Now, as the Pink Tide has largely receded, the authors offer a portrait of this watershed period in Latin American history to evaluate the successes and failures of the left and to offer a clear-eyed account of the conditions that allowed for a right-wing resurgence.
“The authors view the radical 21st-century Latin American governments more favorably than those of the moderate left,” writes Steve Ellner, a retired professor at Venezuela’s Universidad de Oriente, in his book review for NACLA magazine. “They credit Chávez for being largely alone in achieving certain structural economic changes through expropriations. In contrast, Brazil, according to the authors, became a 'sub-imperial' power with 80% of its exports going elsewhere in the region in the form of 'industrialized products of high or (mostly) medium grade technology,' largely in return for natural resources and other primary products from its neighbors.”
According to Ellner, the feature most emphasized in the book is the Pink Tide’s tight control and demobilization of social movements.
“Popular movements were essential elements in the rise to power of the Pink Tide," he added. In the case of Brazil and Bolivia, Lula and Morales emerged from them, and in Venezuela, Ecuador, and Argentina, they forced presidents out of power. “The book’s authors allege that Pink Tide governments and parties ended up taming and disciplining social movements and in other cases marginalizing them,” he concluded.
“We hope that our interpretation stimulates further analysis and critical assessment of the political experiences that disrupted the neoliberal order in Latin America and represented a watershed moment in history, particularly in the new context of the COVID,” the authors say in the book’s Introduction. “We hope that our interpretation stimulates further analysis and critical assessment of the political experiences that disrupted the neoliberal order in Latin America and represented a watershed moment in history, the consequences of which live on, and about which we need to reflect. The intellectual and political stakes could not be higher. The right—including the extreme-right—is in ascendance in the region, and in order to understand and to resist this phenomenon, it is necessary to evaluate as soberly and thoroughly as possible how the internal contradictions of the preceding era of progressive hegemony helped to make the right-wing resurgence possible.”

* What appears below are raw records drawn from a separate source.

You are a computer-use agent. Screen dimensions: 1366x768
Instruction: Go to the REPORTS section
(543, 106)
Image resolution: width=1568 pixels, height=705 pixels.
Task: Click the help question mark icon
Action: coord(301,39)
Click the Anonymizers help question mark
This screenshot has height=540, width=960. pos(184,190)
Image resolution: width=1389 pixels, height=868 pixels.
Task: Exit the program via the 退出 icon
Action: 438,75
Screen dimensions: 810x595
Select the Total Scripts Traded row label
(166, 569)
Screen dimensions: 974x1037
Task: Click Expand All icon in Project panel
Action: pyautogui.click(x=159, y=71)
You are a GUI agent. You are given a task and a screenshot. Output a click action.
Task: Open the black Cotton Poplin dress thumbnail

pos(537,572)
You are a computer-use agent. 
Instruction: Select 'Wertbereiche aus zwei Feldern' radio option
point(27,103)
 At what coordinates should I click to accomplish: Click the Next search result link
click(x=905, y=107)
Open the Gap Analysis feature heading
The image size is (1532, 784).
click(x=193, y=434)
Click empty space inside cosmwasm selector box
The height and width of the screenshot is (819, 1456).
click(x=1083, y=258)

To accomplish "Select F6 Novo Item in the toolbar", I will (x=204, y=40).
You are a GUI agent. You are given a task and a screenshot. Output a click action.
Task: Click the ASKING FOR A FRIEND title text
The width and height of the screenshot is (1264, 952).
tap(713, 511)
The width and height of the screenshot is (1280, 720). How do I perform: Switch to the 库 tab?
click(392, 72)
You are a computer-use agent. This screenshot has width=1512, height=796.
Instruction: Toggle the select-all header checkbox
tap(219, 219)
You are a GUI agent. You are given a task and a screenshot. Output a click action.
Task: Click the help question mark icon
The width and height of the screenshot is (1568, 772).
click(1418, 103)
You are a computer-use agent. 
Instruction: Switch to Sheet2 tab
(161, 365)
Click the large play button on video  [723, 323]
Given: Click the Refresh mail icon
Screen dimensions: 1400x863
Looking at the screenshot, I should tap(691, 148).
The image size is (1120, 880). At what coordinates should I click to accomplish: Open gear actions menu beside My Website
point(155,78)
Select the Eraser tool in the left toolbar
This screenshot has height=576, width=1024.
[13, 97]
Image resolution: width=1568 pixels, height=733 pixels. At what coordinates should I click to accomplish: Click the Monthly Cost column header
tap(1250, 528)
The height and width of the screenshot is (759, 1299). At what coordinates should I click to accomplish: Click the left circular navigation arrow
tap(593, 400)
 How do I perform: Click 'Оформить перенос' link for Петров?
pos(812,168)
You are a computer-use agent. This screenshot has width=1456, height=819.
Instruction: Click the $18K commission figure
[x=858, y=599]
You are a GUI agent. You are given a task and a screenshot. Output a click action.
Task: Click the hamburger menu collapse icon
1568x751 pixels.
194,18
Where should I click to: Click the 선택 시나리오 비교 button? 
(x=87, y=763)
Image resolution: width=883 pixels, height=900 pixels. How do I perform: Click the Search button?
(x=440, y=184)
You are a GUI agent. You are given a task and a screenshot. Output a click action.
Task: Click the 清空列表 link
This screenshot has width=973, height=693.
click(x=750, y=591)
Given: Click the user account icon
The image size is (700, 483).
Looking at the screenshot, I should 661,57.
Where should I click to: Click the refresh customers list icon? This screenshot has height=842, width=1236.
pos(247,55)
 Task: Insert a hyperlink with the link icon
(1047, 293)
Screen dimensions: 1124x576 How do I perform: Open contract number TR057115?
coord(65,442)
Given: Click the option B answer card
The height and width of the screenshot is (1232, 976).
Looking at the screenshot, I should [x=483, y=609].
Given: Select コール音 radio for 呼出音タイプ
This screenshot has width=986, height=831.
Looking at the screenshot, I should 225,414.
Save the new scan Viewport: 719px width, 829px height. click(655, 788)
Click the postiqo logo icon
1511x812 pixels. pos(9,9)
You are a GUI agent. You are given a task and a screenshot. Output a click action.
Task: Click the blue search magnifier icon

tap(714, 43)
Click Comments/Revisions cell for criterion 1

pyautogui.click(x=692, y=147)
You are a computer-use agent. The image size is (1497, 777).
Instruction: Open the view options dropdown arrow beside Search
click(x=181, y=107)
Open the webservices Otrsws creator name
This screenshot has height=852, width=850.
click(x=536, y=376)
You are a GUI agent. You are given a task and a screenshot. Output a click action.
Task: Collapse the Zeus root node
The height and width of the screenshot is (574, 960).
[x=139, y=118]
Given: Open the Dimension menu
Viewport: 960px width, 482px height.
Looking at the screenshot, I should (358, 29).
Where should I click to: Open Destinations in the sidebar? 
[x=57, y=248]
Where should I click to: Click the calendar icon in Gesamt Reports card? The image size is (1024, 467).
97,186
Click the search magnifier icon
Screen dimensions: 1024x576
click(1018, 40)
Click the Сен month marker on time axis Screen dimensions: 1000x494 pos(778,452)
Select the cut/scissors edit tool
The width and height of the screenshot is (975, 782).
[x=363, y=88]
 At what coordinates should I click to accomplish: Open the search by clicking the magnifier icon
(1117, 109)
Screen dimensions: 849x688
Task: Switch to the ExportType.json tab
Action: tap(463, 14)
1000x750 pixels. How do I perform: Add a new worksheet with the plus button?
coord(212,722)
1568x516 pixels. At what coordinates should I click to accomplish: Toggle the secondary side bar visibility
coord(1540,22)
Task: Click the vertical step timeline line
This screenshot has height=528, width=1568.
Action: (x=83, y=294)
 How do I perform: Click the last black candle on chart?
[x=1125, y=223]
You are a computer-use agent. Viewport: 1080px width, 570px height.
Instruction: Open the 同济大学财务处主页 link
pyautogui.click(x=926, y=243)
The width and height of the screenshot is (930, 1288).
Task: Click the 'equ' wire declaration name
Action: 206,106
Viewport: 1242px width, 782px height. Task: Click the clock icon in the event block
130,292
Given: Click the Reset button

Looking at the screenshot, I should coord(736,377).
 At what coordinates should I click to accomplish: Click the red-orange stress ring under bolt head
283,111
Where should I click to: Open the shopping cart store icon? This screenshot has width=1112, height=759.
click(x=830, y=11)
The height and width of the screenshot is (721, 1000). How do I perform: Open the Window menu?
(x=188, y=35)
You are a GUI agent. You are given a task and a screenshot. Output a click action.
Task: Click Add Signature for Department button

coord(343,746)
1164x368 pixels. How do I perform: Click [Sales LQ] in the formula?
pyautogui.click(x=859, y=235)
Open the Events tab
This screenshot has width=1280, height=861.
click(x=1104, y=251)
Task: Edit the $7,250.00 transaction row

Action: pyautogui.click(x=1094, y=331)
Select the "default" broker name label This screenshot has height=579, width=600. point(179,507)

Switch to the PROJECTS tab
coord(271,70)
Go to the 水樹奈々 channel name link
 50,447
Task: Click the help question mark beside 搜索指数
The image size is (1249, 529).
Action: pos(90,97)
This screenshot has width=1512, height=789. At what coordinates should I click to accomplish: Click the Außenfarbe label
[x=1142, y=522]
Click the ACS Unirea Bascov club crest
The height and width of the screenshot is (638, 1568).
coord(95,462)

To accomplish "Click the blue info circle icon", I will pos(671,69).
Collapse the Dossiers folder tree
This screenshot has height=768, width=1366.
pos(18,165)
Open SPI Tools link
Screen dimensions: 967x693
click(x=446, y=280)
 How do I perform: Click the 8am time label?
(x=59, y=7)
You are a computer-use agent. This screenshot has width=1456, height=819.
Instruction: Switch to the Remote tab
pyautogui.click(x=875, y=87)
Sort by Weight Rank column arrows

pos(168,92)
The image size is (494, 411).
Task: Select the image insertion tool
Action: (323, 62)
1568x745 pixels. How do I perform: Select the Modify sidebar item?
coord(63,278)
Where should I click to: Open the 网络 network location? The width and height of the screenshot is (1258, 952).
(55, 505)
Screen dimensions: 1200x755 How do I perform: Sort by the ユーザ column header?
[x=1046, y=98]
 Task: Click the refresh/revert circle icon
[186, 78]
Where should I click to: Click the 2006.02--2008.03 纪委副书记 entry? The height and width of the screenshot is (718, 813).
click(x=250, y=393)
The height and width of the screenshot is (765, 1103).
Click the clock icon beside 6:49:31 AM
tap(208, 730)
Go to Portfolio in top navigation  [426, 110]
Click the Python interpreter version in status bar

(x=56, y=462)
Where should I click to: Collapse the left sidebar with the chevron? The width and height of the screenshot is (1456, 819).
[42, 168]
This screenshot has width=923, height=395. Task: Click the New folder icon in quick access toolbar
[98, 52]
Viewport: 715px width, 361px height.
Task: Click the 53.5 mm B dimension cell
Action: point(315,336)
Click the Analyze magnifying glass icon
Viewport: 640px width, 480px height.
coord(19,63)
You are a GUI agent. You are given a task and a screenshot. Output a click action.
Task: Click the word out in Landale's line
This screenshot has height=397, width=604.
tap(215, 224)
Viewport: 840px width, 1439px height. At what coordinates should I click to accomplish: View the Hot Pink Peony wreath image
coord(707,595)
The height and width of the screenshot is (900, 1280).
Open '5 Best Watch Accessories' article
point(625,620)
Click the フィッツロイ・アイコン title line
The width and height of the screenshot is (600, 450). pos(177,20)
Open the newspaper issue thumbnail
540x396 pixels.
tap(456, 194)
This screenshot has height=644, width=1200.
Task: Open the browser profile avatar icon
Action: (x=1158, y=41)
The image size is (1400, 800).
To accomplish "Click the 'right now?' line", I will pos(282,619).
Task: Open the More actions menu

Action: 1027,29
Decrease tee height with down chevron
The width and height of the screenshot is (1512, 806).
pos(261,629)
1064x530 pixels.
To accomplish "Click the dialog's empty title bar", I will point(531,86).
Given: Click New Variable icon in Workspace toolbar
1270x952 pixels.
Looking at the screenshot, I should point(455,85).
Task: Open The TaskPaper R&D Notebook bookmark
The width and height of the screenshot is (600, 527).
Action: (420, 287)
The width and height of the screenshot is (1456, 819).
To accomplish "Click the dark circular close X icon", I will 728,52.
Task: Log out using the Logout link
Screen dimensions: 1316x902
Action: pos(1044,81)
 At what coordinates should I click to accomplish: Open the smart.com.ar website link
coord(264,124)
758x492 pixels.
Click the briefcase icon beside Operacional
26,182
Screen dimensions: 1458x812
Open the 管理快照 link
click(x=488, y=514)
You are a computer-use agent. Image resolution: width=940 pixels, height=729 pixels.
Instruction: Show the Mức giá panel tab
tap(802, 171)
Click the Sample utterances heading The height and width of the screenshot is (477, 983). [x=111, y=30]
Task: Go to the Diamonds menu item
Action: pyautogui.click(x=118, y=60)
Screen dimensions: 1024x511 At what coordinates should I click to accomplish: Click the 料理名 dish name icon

“In this important new book, Franck Gaudichaud, Massimo Modonesi, and Jeffery R. Webber provide a timely and incisive analysis of the left’s waning fortunes in Latin America over the past two decades. The limits of what they call progressivism in this convulsed region offer great lessons for popular struggles and left politics around the world,” wrote William I. Robinson, author of Global Civil War: Capitalism Post-Pandemic. “The study could not be more timely given the devastating impact that the crisis of global capitalism and the coronavirus pandemic have had on Latin America. A must-read for students of Latin America and for all those concerned with advancing genuinely transformative projects in the twenty-first century.”
About the authors
Franck Gaudichaud is a Professor of History and Latin American Studies at Universite Toulouse-Jean Jaurès.
Massimo Modonesi is a Professor of Sociology at Universidad Nacional Autónoma de México.
Jeffery R. Webber is an Associate Professor of Politics at York University.